What you need to do: Copy every line of the records below that contains the word "Instruction". Case counts, so a line only matches if the capitalization is the same.

[Source records]
============================================================

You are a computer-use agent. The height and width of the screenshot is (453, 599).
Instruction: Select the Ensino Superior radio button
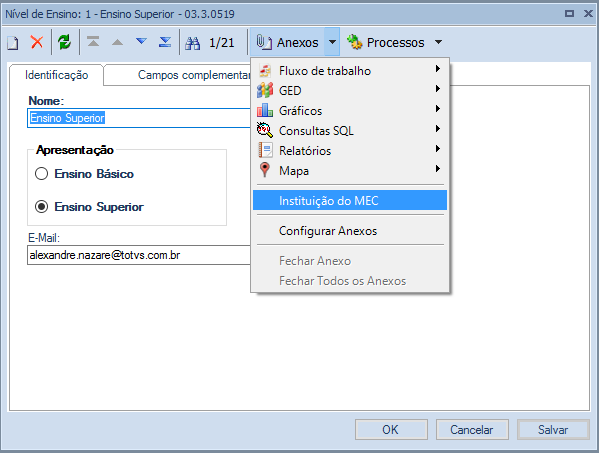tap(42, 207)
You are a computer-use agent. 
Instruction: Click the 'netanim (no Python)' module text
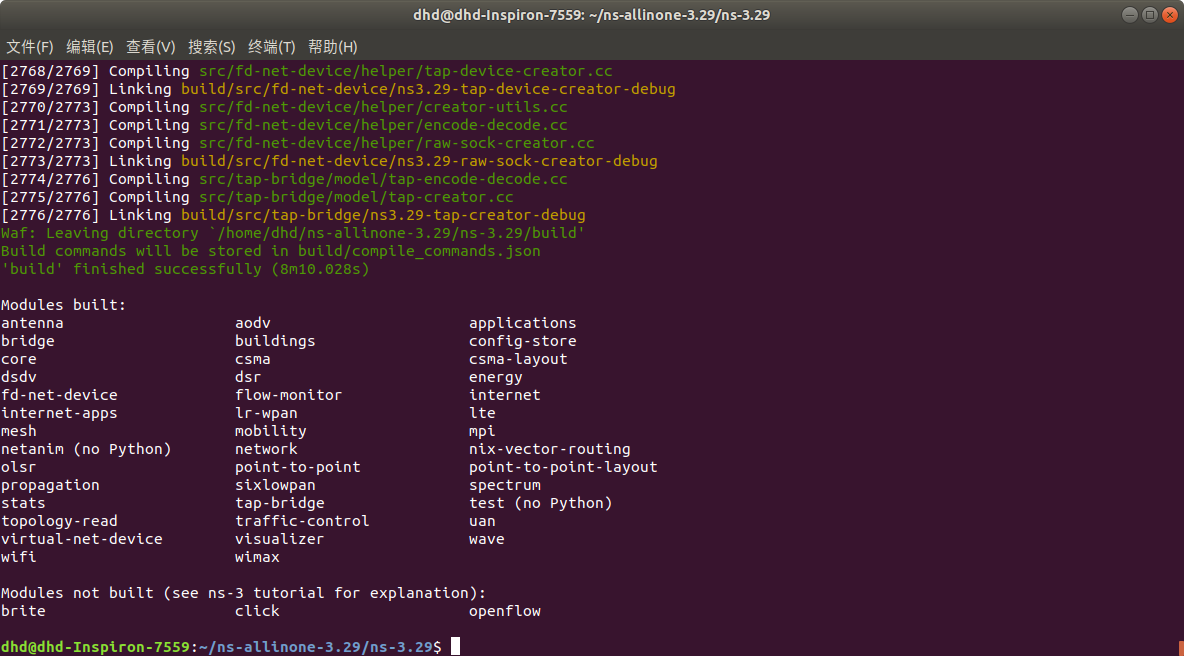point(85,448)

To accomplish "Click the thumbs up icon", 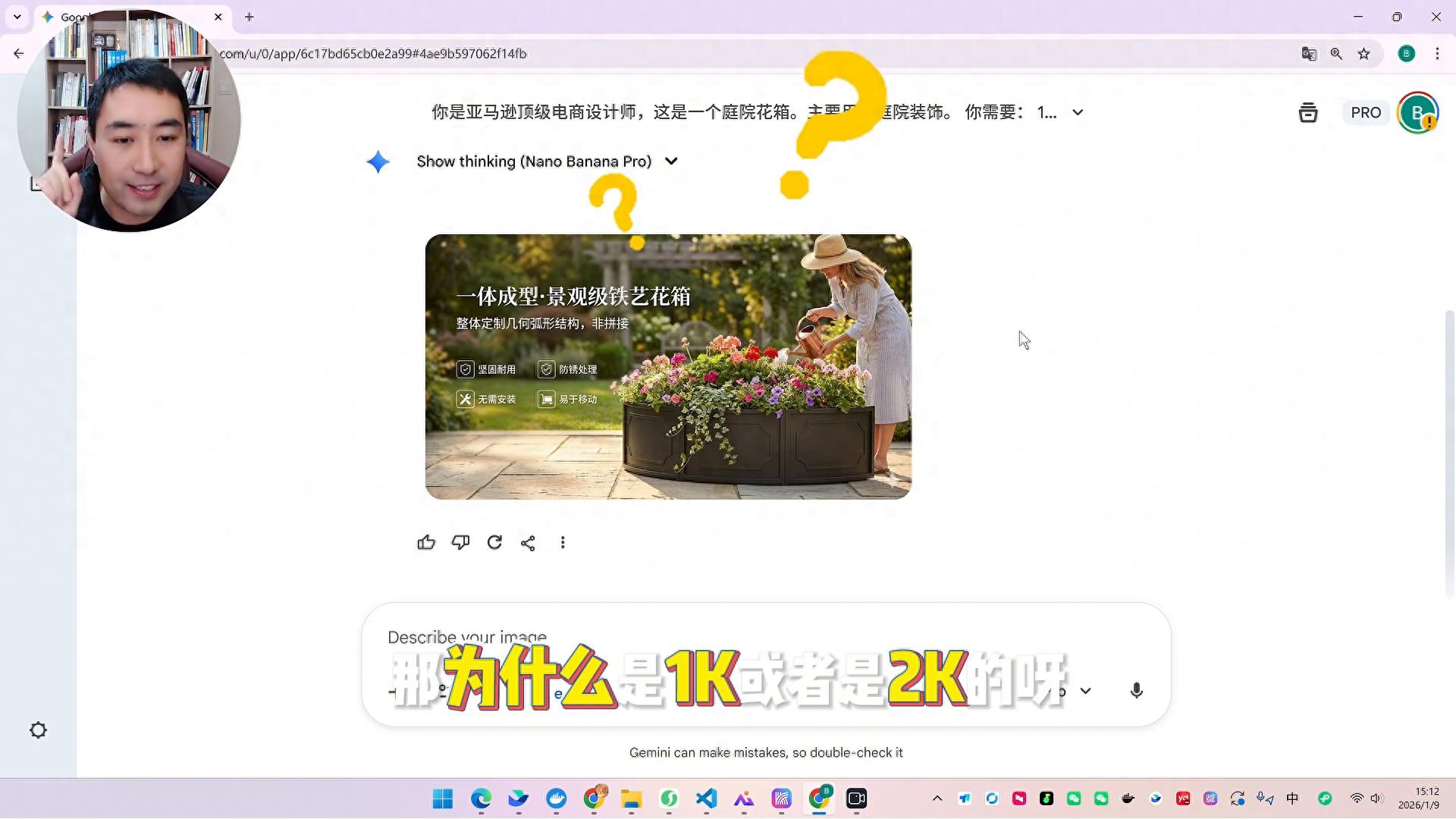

============================================================

Answer to the problem:
Instruction: Select the Ensino Superior radio button
Instruction: Click the 'netanim (no Python)' module text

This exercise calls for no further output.